Now that most of the mainstream media have finally figured out who Anonymous is and that Wikileaks is not “one lone hacker”, some seem to think it is an organization populated by 16 year old boys shouting “Pew! Pew! Pewpewpew!” at their computer screens. And by “Wikileaks” they mean this whole movement we are watching.
We had a look at the origins of Wikileaks. It is possible to follow a shadowy tale from there to last summer, and watch journalists, IT people of all sorts, activists and politicians get involved. But the last three weeks have seen an absolute explosion in the numbers of people in this movement, and solidly in the movement, not just watching.
All of the support from people like EFF, Anonymous, the Pirate Party, etc., was pretty predictable, there is a lot of idealistic crossover and most people were already quiet supporters. But this is so much bigger. Last summer, there were really only a scant handful of people who were vocal supporters of Wikileaks. So scant that media could talk about a “microcosmic organization” and commenters could say “It’s always the same three names.” or “They’re like a cult”. It was truly scary on November 28th when Peter King decided he wanted the organization declared a terrorist organization like Al Qaeda and all of its supporters hunted down. Just 11 days later, that seems a laughable idea. Since the release of the cables, the Wikileaks twitter went from less than 200,000 followers to almost 500,000 and Wikileaks facebook went from 147,015 on November 23 to almost 1.2 million right now.
Who are all these people?
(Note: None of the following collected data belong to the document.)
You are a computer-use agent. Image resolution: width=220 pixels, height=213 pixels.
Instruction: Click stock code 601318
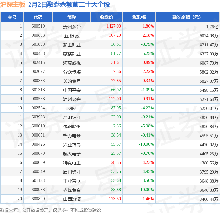click(x=38, y=90)
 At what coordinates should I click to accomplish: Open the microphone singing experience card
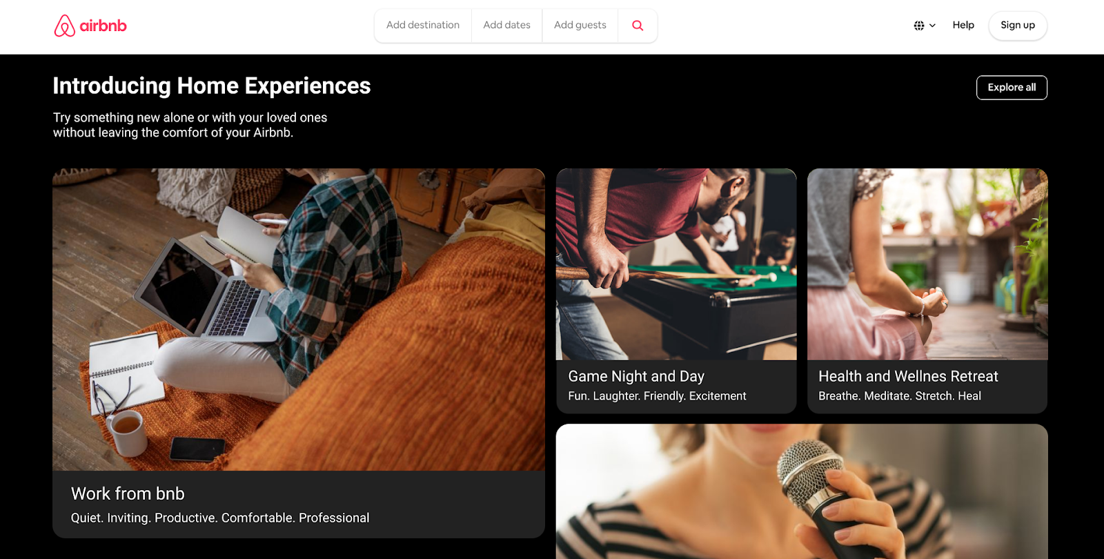[802, 491]
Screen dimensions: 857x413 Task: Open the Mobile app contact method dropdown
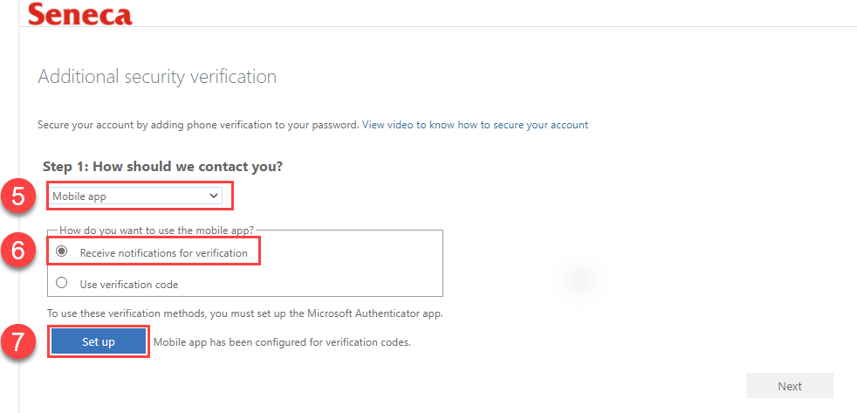[x=135, y=196]
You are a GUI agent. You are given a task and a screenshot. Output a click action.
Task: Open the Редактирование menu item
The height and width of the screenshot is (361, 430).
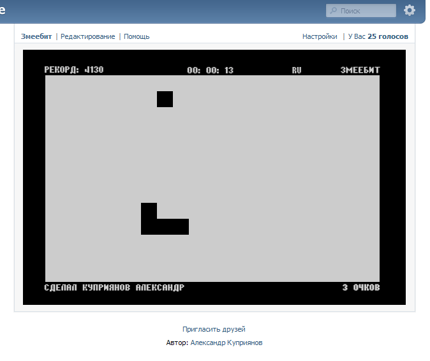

Besides the usual internet suspects, all of the best journalists in the world have figured out which side they want to be standing on. Idealistic young people who want a job so righteous that it deserves to be protected by constitutions and laws. Also, journalists who want to work for Wikileaks, the new coolest media outlet in the world. And journalists who are just afraid of being shown up for the hypocrites they have been so far. But these were also the people we expected to join, sooner or later. It is still so much bigger.
One of the most wonderful additions I have seen is the amount of people from the legal profession getting on board. Possibly the world’s most hated profession is actually populated by a lot of very intelligent people of deep integrity and high ideals. People who believe in the law and everything it stands for, and people who have been horrified by the attitudes of politicians who think if something they don’t like isn’t against the law, then they’ll just change the law. The law is supposed to be above politics, it is not a political tool. When Assange said “It’s very important to remember the law is not what … powerful people would want others to believe it is. The law is not what a general says it is. The law is not what Hillary Clinton says it is.” it seems to have struck a chord with many people in the legal profession who have been feeling that way for some time.
The other professionals that I have seen in overwhelming numbers are professors and others associated with academia. Again, this is probably something born of frustration, people who love knowledge and the transmission of knowledge who have had their profession, like the legal profession, curtailed and under attack. To suddenly be of use again, to find a movement that values truth and intelligence, is like finally coming home for a great many people who have been so frustrated with the anti-intellectual feeling of the last several decades. Academia has also been on the front lines of the attack from the US government, with students at Columbia University told by the US State Dept that discussing Wikileaks on Facebook or Twitter would hurt their chances of a job in the future. Joe McCarthy could not have said it better.
With the arrest of Assange, we are seeing human rights activists around the world, sympathetic and hopeful before, but genuinely concerned now. Today the U.N. High Commissioner for Human Rights said “I am concerned about reports of pressure exerted on private companies including banks, credit card companies and Internet service providers to close down credit lines for donations to Wikileaks, as well as to stop hosting the website,” pointing out that this could be interpreted as an attempt to prevent Wikileaks from publishing, in violation of its right to freedom of expression.
We are at the point now where any petition in support of Wikileaks looks like a Who’s Who of intelligent thoughtful professionals the world over, while people of all ages around the world are engaged in any way they can. As the battle lines are being drawn, look around at who is standing where. It is a very interesting and telling thing to observe.